Keep your curtains closed to avoid misdemeanors

Sometimes it’s nice to walk around your house naked. I, for one, don’t particularly like to do it when there are strangers in the house, but I have interviewed people who do.

But what if the strangers are outside your house and look through your windows and see you naked? For an au natural Virginia man, this scenario has resulted in a conviction for indecent exposure.

Findlaw defines indecent exposure as “purposefully display[ing] one’s genitals in public, causing others to be alarmed or offended.” Erick Williamson, 29, was in his private home, but he was viewable from the public streets. A judge decided Friday that this means Williamson is guilty.

Let’s flesh out the problems with this ruling, after the jump.

Erick Williamson was having a cup of coffee in the buff one October morning. A woman drove by and saw him through his front window. Later, a mother and her 7-year-old son walked by on their way to school and saw him. Rather than averting their eyes, they decided to call the police.

If Williamson was a woman, and the passers-by had been male, the charges might have gone the other way. The male passers-by would be viewed as peeping toms. But that’s a gender issue that I won’t get into. Let’s stick with privacy.

The judge’s ruling basically means that if you have windows, your home is not a private space. The Washington Post says that Judge Ian O’Flaherty compared Williamson to notorious criminal John Dillinger:

[O'Flaherty] likened Williamson to bank robber John Dillinger, who also “thought he was doing nothing wrong when he walked into banks and shot them up.”

Dillinger robbed banks and killed police officers. Williamson drank coffee in the buff. This comparison seems, um, problematic.

So the takeaway lesson here: Walking around your house naked is a crime, but peeping into someone’s windows is okay.

Williamson is appealing the conviction. We at the Not-So Private Parts wish him luck.

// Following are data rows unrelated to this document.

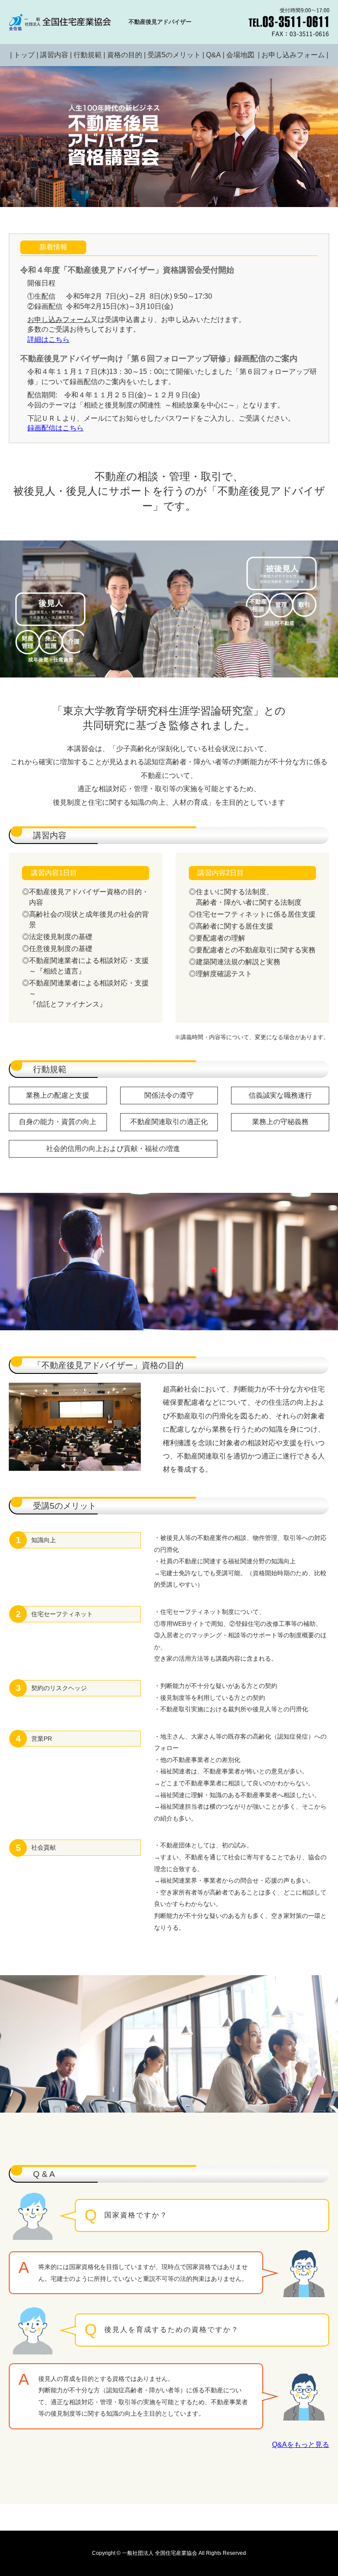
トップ (24, 55)
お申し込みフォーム (293, 55)
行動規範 (87, 55)
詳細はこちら (48, 339)
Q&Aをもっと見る (300, 2444)
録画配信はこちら (55, 428)
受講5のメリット (174, 55)
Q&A (213, 55)
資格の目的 (124, 55)
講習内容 (54, 55)
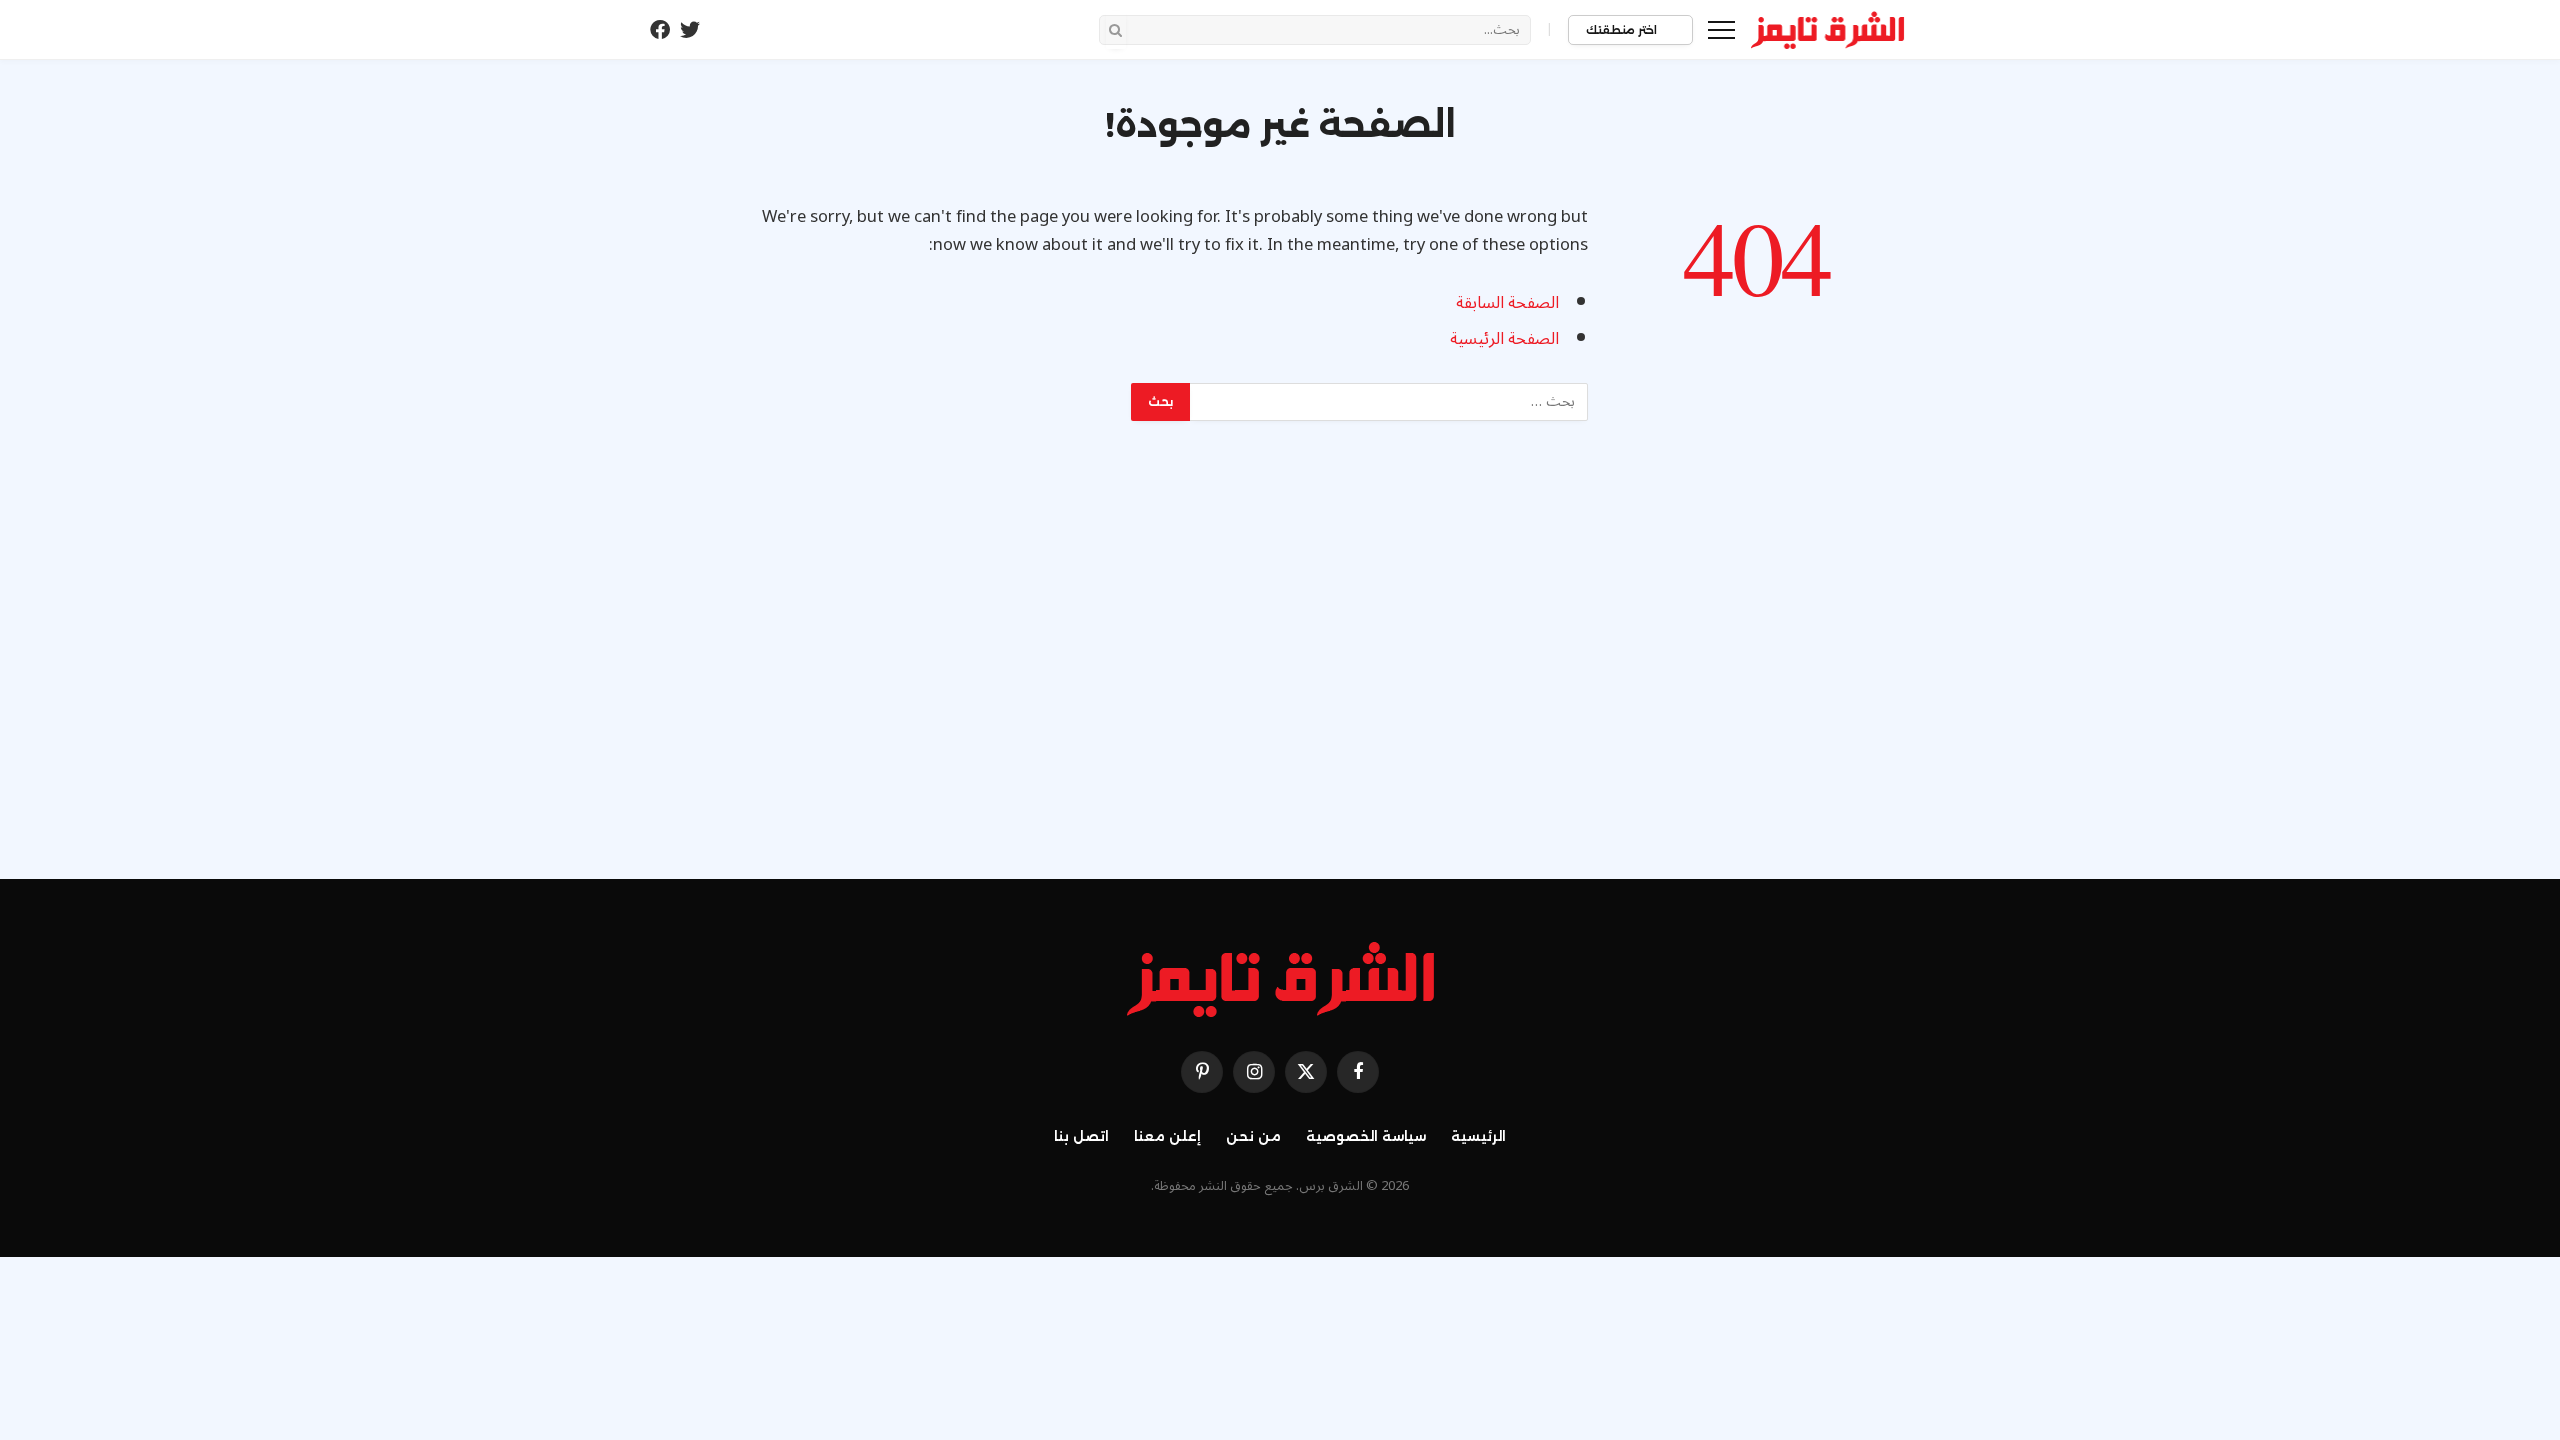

http://trueslant.com/KashmirHill/2009/12/21/being-naked-at-home-is-a-crime-for-erick-williamson/
 

valkyrie

Well-Known Member
This has been happening for years. The label "sex offender" has been watered down to mean anything from consenting sex between an 18 year old and a 17 year old to conviction of violently raping a 4 year old child. I no longer flinch when I hear it.

"Erick Williamson was having a cup of coffee in the buff one October morning. A woman drove by and saw him through his front window. Later, a mother and her 7-year-old son walked by on their way to school and saw him. Rather than averting their eyes, they decided to call the police."

There is another case where someone was having coffee in his own house with the window curtains drawn to the public but not to his own back yard. A woman, walking her son to school, cut through his back yard as a short cut and they saw him naked through the window. They reported him to the police and he was convicted of indecent exposure to a minor labeling him a "sex offender". He will have to register and do the whole "sex offender" scenario though he was not sentenced to any jail/prison time.

I find the whole thing abusive of our rights as property owners.